Security officials suspect the violence, which broke out after Widodo was confirmed the winner of last month’s poll, was organised by a number of groups, including one linked to Islamic State and another to a retired special forces general accused of smuggling weapons to Jakarta.

“There was a correlation between them from our intelligence information,” Presidential Chief of Staff Moeldoko (photo), a retired armed forces chief, told Reuters.

“We already know the field coordinators,” he said, adding that investigators were trying to pinpoint the masterminds behind the plans and financial backers.

Police have said that envelopes of cash carried by some arrested rioters indicated mobs were paid to cause trouble.

Ahead of last week’s unrest, police rounded up dozens of suspected militants, some of whom authorities said planned to detonate bombs during political protests.

Police have also arrested six people suspected of plotting to assassinate state officials and at least one opposition figure on treason charges and for spreading fake news.

Prabowo’s political party, Gerindra, has denied any links to the violence and complained that authorities were trying to pin the blame for the riots on him.

Moeldoko described one of the groups planning attacks as being “well trained” and said police had found guns including a sniper rifle that they believed were intended to be used to kill protesters so police would take the blame.

In response, he said authorities had deliberately ensured that police and the army were not equipped with live ammunition.

“This was to counter if something (happened), to show it doesn’t come from us,” said Moeldoko.
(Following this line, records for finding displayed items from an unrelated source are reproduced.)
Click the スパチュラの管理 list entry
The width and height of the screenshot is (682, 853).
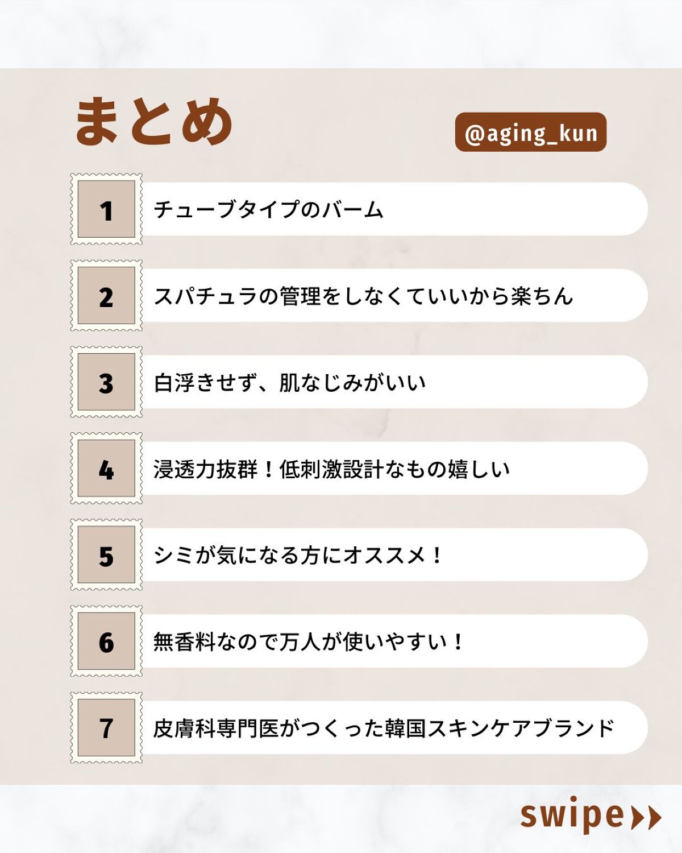point(392,296)
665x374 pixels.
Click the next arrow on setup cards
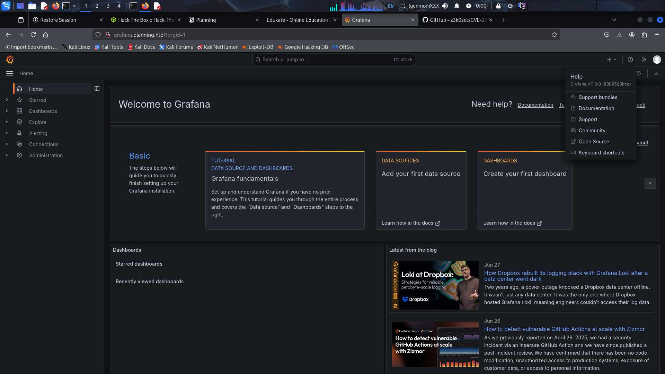point(650,183)
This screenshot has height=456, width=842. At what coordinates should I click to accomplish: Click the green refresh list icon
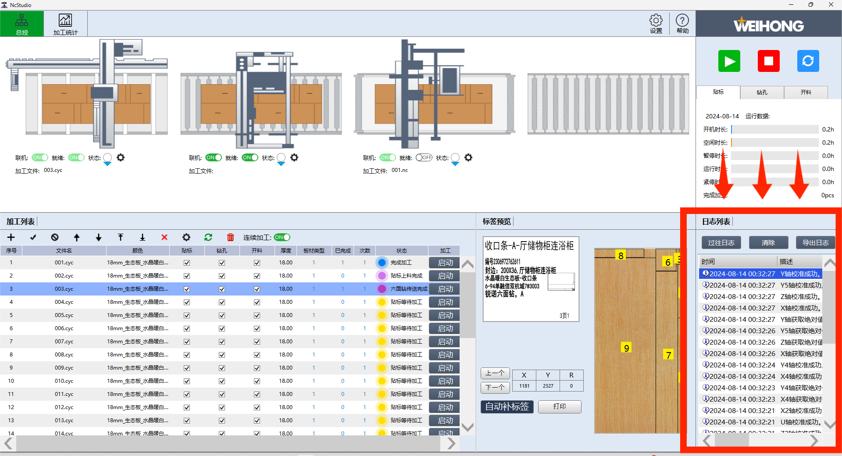coord(208,237)
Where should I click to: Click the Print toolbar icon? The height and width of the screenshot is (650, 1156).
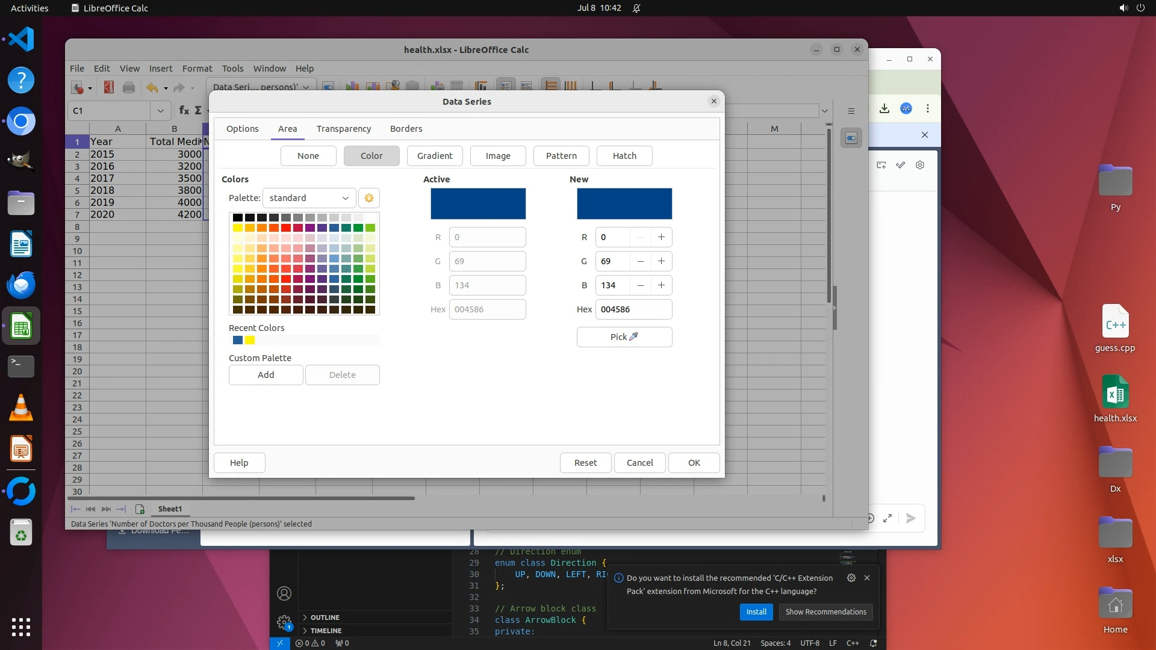(129, 87)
Fadli Zon, deputy chairperson of Gerindra, last week accused police of initiating an attack on protesters and said he found 171 bullets, including live rounds, when he visited the area where most deaths occurred last Wednesday.

Moeldoko said autopsies were still being conducted but said an early indication from the laboratory suggested that the rotation of a bullet that hit a victim was to the right, and the mobile police brigade used weapons with bullets that spun in the opposite direction.

“It could mean that there are other armed groups that have not been detained. Because from the beginning they wanted to create martyrs,” he said.

Moeldoko denied that government actions, which included for the first time in Indonesia temporary curbs on social media aimed at stopping hoax stories being spread, were repressive.

“I have a strong belief that if democracy is not guarded by strong laws, constitutional instruments, then the tendency for anarchy is very high,” he said.

Asked whether Indonesia’s young democracy was mature enough to ride out these tensions, he said that while the events had been “quite shocking” they should not cause undue alarm.

“In my opinion, there is nothing that we should be afraid of from the recent incidents,” he said, adding that security forces could deal with the situation and there was no “acute disease in our democracy”.